Is there any difference between different kinds of <grad_fn>?

yukino · October 26, 2019, 8:28am

I would like a function such as 1 - x with autograd, but I come up with some questions about the difference between the following code.

x = 1.0 - nn.Parameter(torch.zeros(1, 3, 1, 1))
print(x)
y = torch.ones(1, 3, 1, 1) - nn.Parameter(torch.zeros(1, 3, 1, 1))
print(y)
z = - nn.Parameter(torch.zeros(1, 3, 1, 1)) + 1.0
print(z)

Output:

tensor([[[[1.]],

         [[1.]],

         [[1.]]]], grad_fn=<RsubBackward1>)
tensor([[[[1.]],

         [[1.]],

         [[1.]]]], grad_fn=<SubBackward0>)
tensor([[[[1.]],

         [[1.]],

         [[1.]]]], grad_fn=<AddBackward0>)

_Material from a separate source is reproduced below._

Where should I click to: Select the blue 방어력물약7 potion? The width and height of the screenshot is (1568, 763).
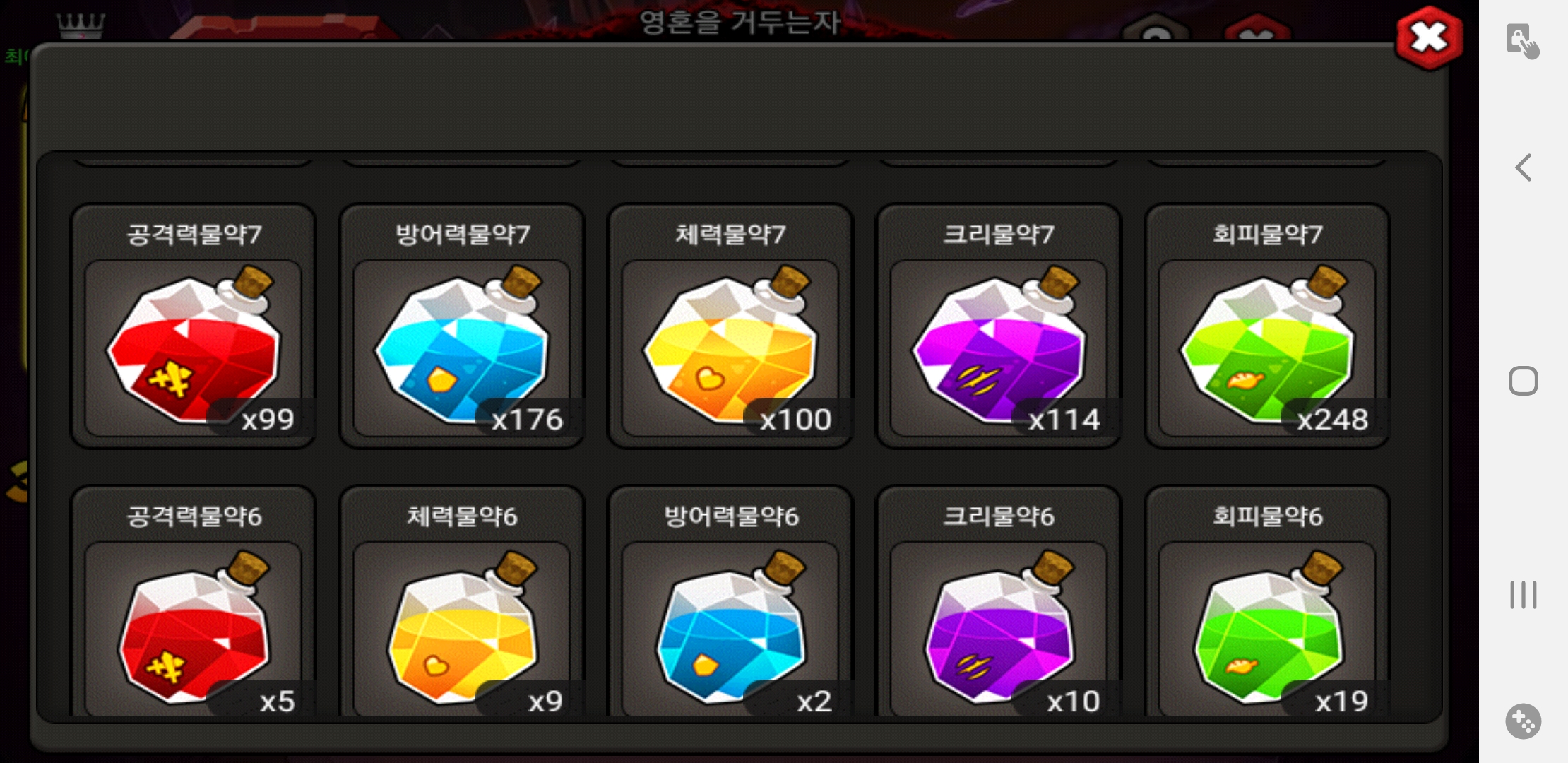pos(461,326)
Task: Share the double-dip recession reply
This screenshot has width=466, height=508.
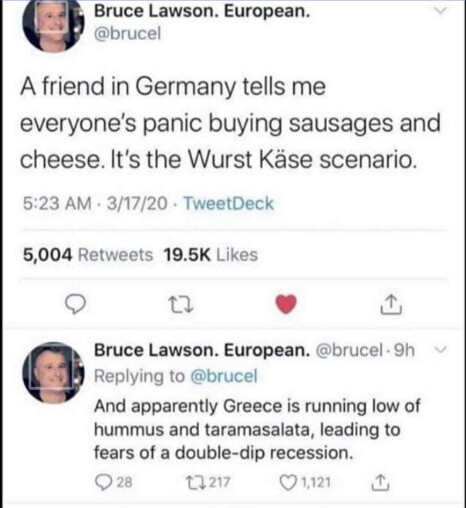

the <grad_fn> between them look different, but I dont konw how to test them to know the difference between them.

Someone have any idea ? Thanks a lot.

ptrblck · October 26, 2019, 8:34am

Since different operations are used in the forward calculations, Autograd will create the corresponding grad_fns. How would you like to test them?
If you would like to see the gradients, you could access it via the .grad attribute.

yukino · October 26, 2019, 8:55am

whatever I choose, the output will be the same?
some people use torch.ones_like(x) and some people use 1.0, I want to know whether the choice matter the output and Which is the preferable one to use in practice.

yukino · October 26, 2019, 8:59am

If they are the same maybe we can use 1.0 - x in models, and at the end wrtie models.to(device), but not torch.ones_like() every where.

Mendel123 · October 26, 2019, 9:02am

I think there is no difference in the gradient aspect.

ptrblck · October 26, 2019, 9:20am

Sometimes you need to explicitly create a tensor with certain sizes, so there is nothing wrong in using torch-ones_like.
Do you have some issues with this method?